• TEXT PROVIDED
[START]

In contrast to their own ostensibly more independent reportage—independence that, in reality, was often questionable due to U.S. journalists’ tendency to either work directly with the U.S. State Department or to toe the Washington line throughout the latter half of the twentieth century (Blanchard Citation1986; Lebovic Citation2022)—U.S. journalists saw Russian reporters as dupes of the propagandist system. Yet, Fainberg also suggests that U.S. journalism defined itself directly in relation to its ostensible opposite, the Soviet journalism that it critiqued. In this sense, and very early on, U.S. journalists contributed to a metajournalistic discourse that was distinctly transnational, because this discourse addressed a journalistic institution that was not based within U.S. borders. Indeed, non-journalistic actors from around the world were also contributors to this discussion of the tension between Soviet and U.S. definitions of “freedom” (Fainberg Citation2021).
However, this discourse was also transnational because the U.S. press was discursively constructing a sense of Self that was not fully contained within U.S. borders, but that was aware of (and dependent on) an “Other” based outside the United States. Natalia Roudakova argues that, even today, Westerners assume that journalism in the Soviet authoritarian era was “either a vehicle of indoctrination or an outlet for resistance, with little room in between or outside that binary” (Citation2017, 3). Roudakova says that although this has always been a reductive position, contemporary Western discourse still represents Russian journalists as either brave defectors or dupes of the propagandist system, especially under Vladimir Putin’s rule (Citation2017). Other journalism scholars have noticed a similar tendency (McLaughlin Citation2020; Tsygankov Citation2019). In contrast to that rather simplistic “Other” that surfaces in metajournalistic discourse coming out of the West, journalists working for U.S. news outlets have long understood the U.S. press as the “freest” in the world, due to its supposed independence from government influence. In this sense, U.S. journalists’ ideas about their own professional values are deeply entangled with their perceptions of “different” journalistic values in other geopolitical contexts.
Yet, there is little scholarly discussion of how U.S. journalists contribute to transnational metajournalistic discourse about journalism cultures based in the former Soviet Union. While a slew of useful research investigates Western journalism’s sometimes biased coverage of Russia more broadly (Frampton and Boyd-Barrett Citation2012; Macgilchrist Citation2011; Tsygankov Citation2019), these studies do not delve deeply into the question of how journalistic and non-journalistic actors based in the U.S. might set boundaries in reference to journalism coming from the former Soviet bloc.
And while the existing research on previous conflicts in Ukraine do analyze U.S. and Western-European news angles on those events (Boyd-Barrett Citation2017; Ojala, Pantti, and Kangas Citation2018; Roman, Wanta, and Buniak Citation2017), they do not expand their analysis to consider metajournalistic discourses. Even the handful of important studies investigating war correspondents’ uses of social media during earlier conflicts in Ukraine (Ojala, Pantti, and Kangas Citation2018; Pantti Citation2019) focus more on professional role enactment and personalization of journalistic content, rather than considering how metajournalistic discourse emergences partly as a result of these practices. Our study seeks to fill this gap in the scholarship.

[END]

• DATA SEGMENT
[START]

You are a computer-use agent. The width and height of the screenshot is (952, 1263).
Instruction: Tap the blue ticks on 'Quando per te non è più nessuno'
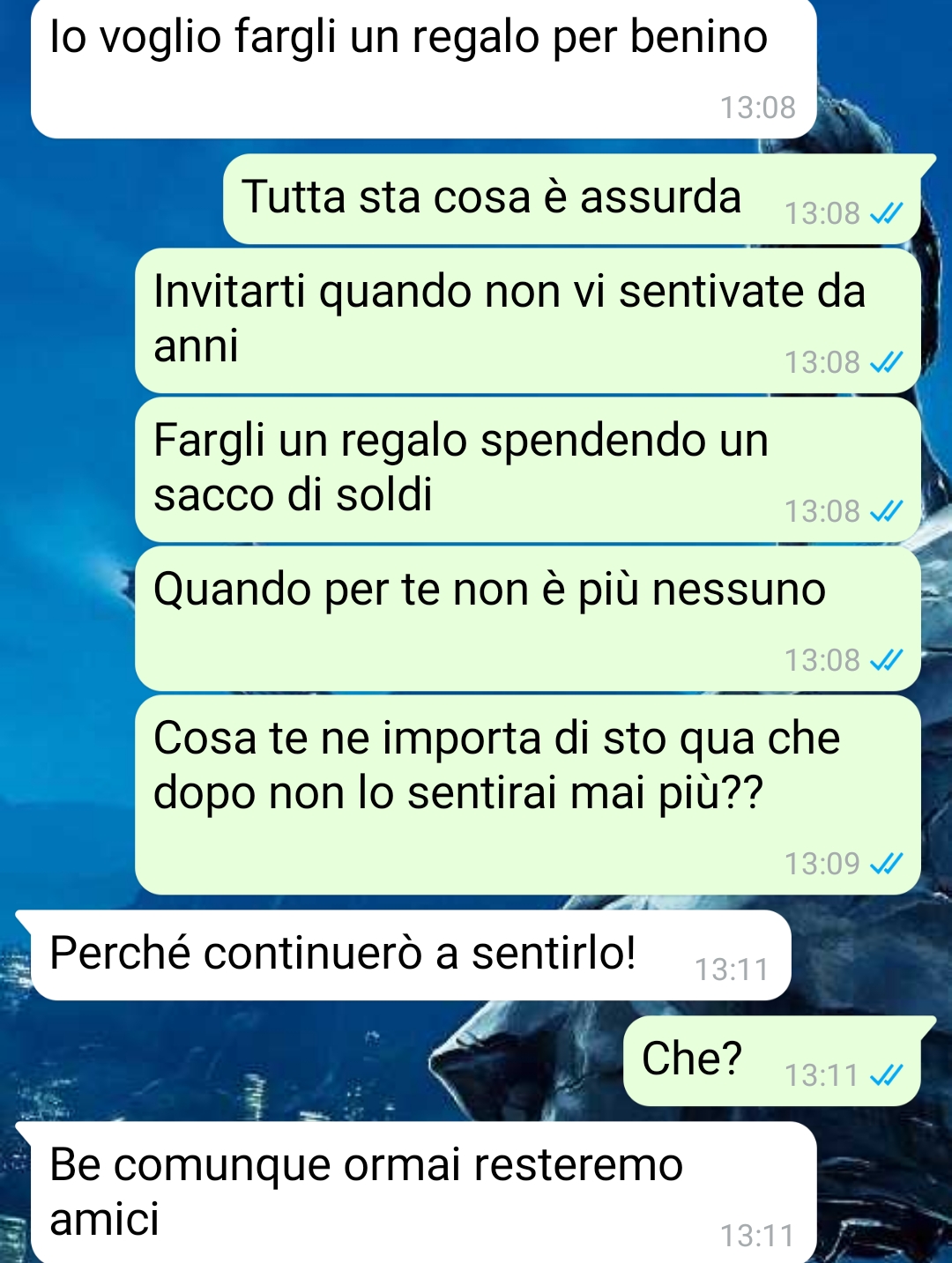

[END]

• PROBLEMS TO SOLVE
1. Summarize the excerpt on U.S. metajournalistic discourse in two sentences.
2. In the excerpt on U.S. metajournalistic discourse, why have journalists at U.S. news outlets long seen the U.S. press as the "freest" in the world?
3. Transcribe the excerpt on U.S. metajournalistic discourse starting at "And while the" and ending at "in the scholarship.".
The data has no connection to the excerpt on U.S. metajournalistic discourse.

• PER-TASK ANSWERS
1. U.S. journalists defined their own supposedly independent press against Soviet journalism, which they saw as a propaganda tool, and this created a transnational metajournalistic discourse that Western writing still echoes by casting Russian journalists as either brave defectors or dupes. Little scholarship has examined how U.S. journalists contribute to this discourse about former Soviet journalism cultures, since studies of Russia coverage and earlier conflicts in Ukraine have not analyzed metajournalistic discourse, and the authors' study aims to fill that gap.

2. Because of its supposed independence from government influence.

3.
And while the existing research on previous conflicts in Ukraine do analyze U.S. and Western-European news angles on those events (Boyd-Barrett Citation2017; Ojala, Pantti, and Kangas Citation2018; Roman, Wanta, and Buniak Citation2017), they do not expand their analysis to consider metajournalistic discourses. Even the handful of important studies investigating war correspondents’ uses of social media during earlier conflicts in Ukraine (Ojala, Pantti, and Kangas Citation2018; Pantti Citation2019) focus more on professional role enactment and personalization of journalistic content, rather than considering how metajournalistic discourse emergences partly as a result of these practices. Our study seeks to fill this gap in the scholarship.